(Recorded data Opens)
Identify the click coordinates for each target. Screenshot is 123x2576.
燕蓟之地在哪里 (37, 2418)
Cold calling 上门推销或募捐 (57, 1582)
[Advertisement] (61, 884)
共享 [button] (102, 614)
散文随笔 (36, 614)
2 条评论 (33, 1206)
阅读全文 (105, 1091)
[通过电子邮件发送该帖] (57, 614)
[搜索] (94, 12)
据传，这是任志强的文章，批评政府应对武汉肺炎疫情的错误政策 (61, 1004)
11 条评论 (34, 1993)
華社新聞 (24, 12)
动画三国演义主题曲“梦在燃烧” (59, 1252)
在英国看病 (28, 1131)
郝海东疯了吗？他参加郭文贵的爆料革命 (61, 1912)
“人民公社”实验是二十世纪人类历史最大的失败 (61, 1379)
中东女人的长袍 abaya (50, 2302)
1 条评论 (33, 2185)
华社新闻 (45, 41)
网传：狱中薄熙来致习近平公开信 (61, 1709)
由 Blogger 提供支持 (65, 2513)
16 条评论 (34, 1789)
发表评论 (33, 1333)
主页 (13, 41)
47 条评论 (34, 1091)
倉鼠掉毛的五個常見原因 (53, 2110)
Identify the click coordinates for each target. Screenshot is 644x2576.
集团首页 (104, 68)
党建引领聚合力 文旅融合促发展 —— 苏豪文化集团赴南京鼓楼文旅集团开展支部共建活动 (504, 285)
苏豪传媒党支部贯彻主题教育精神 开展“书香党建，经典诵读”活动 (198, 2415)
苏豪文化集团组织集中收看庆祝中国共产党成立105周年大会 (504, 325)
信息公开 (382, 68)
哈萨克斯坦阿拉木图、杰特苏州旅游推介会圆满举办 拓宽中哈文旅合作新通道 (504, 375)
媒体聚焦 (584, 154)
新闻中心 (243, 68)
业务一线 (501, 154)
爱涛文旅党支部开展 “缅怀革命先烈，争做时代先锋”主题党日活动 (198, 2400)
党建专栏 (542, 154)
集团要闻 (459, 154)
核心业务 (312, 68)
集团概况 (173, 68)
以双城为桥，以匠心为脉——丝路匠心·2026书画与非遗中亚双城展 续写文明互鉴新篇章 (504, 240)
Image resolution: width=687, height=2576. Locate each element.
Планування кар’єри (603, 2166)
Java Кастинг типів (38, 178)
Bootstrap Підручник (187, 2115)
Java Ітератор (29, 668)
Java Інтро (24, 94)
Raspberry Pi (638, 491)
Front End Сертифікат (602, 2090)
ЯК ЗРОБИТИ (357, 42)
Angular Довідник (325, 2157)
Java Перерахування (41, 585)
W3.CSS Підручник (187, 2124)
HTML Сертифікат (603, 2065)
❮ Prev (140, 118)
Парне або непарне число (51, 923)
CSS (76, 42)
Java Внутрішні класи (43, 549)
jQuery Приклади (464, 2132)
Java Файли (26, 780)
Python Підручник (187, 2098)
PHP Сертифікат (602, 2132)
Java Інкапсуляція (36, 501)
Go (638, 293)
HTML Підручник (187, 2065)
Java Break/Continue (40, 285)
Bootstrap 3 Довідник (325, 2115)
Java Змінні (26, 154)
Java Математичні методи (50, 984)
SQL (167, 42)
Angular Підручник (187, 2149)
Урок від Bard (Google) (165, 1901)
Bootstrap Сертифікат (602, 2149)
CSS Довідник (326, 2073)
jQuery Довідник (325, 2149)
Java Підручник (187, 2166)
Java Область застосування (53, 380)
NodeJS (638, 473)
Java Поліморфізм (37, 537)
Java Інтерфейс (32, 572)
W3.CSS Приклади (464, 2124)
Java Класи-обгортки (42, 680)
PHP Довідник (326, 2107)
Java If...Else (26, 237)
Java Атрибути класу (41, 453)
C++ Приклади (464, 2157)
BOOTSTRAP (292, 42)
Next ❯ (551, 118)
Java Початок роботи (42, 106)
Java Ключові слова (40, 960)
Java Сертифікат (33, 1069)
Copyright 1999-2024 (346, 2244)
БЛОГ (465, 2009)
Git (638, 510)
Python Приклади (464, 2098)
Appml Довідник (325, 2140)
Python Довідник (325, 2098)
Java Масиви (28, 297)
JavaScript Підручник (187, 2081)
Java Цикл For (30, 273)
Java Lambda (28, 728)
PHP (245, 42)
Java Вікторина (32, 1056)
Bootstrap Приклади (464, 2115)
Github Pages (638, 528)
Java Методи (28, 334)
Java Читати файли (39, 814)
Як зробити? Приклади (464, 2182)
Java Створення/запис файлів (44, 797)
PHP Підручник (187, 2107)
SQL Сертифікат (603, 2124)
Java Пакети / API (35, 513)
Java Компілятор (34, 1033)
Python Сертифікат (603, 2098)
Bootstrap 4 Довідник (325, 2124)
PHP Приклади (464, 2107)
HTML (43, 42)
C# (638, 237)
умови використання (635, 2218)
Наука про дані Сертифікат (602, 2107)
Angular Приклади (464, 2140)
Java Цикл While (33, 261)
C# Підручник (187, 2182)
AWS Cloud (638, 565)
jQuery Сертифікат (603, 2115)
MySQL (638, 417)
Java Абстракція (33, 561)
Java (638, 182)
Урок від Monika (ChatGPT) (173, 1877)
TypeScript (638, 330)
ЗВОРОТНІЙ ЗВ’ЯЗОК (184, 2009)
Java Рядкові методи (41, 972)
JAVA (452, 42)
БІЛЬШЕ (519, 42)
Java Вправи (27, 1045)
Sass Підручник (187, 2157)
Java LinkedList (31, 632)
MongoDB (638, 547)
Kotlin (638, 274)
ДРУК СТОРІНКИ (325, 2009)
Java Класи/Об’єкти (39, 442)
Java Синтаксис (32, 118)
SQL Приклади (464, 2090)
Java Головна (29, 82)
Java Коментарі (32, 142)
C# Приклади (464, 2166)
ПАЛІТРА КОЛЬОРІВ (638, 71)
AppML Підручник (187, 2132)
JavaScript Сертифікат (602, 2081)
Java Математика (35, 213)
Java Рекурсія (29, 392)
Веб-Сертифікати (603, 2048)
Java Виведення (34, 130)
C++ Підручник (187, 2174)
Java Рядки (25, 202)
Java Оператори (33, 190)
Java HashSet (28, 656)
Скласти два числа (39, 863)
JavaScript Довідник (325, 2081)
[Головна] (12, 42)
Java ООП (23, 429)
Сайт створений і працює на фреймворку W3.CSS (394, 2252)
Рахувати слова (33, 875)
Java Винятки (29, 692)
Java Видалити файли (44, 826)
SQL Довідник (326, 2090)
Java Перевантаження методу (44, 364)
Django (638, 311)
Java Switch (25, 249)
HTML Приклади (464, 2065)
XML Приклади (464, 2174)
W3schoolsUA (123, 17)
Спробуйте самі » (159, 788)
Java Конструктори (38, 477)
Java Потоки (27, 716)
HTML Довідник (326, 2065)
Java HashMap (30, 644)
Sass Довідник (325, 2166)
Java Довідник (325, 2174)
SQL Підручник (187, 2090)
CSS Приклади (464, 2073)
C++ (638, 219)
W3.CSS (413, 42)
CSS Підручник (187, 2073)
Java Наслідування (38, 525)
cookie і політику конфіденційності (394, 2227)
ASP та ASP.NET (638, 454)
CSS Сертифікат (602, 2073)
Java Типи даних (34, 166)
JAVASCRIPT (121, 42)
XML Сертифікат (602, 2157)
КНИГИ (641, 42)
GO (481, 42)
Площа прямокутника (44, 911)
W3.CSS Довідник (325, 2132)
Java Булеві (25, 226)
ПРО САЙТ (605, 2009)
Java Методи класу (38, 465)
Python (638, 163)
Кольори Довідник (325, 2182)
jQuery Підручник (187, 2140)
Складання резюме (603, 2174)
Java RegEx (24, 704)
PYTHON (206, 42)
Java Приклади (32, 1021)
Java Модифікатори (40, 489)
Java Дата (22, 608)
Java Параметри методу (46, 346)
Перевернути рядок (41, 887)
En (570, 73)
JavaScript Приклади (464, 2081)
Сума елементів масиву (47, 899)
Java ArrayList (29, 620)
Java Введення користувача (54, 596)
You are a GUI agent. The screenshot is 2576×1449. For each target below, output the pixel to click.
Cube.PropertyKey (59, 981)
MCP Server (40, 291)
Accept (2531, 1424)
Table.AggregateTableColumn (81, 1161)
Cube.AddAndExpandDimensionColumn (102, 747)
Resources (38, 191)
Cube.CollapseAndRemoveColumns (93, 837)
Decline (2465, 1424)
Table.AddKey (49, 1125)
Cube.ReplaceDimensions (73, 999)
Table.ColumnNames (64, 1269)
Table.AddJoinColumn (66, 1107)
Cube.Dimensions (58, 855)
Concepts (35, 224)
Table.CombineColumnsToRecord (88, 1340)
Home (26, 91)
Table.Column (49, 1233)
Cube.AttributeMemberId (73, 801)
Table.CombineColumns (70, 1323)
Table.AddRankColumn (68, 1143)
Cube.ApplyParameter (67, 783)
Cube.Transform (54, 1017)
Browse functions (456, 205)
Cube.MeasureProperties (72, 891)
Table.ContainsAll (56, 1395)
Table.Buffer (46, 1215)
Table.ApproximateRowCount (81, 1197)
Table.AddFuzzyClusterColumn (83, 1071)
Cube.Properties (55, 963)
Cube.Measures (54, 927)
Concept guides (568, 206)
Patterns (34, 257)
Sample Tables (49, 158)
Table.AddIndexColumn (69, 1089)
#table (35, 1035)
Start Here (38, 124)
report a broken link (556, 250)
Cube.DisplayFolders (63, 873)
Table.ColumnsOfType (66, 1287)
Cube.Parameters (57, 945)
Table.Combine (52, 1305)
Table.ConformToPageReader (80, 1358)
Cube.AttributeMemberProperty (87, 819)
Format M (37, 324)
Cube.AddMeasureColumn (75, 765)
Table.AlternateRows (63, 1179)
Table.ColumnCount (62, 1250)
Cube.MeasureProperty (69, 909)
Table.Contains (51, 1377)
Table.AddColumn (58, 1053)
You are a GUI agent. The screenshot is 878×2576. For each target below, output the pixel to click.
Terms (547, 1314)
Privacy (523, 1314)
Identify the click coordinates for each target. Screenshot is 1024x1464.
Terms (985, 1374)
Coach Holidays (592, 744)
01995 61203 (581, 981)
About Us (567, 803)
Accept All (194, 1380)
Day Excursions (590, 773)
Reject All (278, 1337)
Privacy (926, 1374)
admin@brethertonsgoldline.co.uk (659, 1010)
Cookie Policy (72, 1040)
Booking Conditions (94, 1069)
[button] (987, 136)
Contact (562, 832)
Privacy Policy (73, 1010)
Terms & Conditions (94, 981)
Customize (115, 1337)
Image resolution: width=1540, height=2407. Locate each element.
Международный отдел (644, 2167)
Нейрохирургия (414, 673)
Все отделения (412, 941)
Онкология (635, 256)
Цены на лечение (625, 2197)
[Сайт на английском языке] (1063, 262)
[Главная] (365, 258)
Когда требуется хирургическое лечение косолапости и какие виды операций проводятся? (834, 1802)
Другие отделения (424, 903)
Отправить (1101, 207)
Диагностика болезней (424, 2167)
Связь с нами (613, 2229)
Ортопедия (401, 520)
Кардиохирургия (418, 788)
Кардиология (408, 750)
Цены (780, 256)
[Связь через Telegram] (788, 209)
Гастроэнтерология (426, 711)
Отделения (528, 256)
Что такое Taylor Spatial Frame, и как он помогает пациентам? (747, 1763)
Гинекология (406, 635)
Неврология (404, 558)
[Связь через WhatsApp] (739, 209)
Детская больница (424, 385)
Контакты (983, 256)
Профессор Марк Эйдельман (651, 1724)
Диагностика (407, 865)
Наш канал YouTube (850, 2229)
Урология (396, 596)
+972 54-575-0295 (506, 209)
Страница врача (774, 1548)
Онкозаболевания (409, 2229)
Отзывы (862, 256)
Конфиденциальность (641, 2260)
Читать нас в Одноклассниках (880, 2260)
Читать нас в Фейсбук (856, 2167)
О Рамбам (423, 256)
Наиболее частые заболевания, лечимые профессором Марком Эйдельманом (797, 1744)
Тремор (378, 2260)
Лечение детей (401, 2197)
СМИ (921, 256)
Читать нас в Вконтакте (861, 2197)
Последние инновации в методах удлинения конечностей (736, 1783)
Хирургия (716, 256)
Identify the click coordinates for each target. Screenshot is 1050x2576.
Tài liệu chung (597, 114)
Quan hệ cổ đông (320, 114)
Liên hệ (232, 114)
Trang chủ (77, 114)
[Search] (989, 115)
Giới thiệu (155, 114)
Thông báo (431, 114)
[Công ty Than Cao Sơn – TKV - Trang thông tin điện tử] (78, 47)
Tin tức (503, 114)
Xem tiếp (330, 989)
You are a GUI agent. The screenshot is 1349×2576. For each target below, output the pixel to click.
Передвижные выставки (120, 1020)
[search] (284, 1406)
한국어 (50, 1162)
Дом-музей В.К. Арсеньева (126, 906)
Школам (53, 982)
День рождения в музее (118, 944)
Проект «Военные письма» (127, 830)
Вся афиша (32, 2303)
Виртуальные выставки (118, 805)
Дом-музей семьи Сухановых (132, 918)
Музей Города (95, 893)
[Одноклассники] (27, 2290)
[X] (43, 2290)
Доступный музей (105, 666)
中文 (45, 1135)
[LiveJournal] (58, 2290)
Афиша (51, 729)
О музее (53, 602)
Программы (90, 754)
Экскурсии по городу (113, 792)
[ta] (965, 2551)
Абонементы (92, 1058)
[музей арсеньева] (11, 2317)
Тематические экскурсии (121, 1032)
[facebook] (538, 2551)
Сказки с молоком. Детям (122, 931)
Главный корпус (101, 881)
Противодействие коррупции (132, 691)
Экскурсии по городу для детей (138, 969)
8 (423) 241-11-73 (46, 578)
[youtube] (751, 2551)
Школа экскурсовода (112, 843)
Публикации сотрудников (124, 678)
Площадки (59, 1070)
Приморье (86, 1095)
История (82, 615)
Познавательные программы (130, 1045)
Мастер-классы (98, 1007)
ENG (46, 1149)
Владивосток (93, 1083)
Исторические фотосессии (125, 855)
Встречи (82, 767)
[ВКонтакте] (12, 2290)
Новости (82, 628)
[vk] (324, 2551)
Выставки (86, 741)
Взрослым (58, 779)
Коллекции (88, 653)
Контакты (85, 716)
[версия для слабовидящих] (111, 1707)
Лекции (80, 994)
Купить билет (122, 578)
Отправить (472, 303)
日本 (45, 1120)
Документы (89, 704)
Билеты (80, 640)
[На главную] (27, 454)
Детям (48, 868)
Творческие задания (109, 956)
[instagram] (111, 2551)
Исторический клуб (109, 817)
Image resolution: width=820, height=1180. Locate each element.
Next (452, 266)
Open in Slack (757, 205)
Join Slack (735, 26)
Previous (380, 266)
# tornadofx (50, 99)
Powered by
(Recorded data Closes)
• **What you will do**:
Where in the entries above does the word "Angular" appear? Copy each line that has it.

• **Output for this task**:
Angular Довідник (325, 2157)
Angular Підручник (187, 2149)
Angular Приклади (464, 2140)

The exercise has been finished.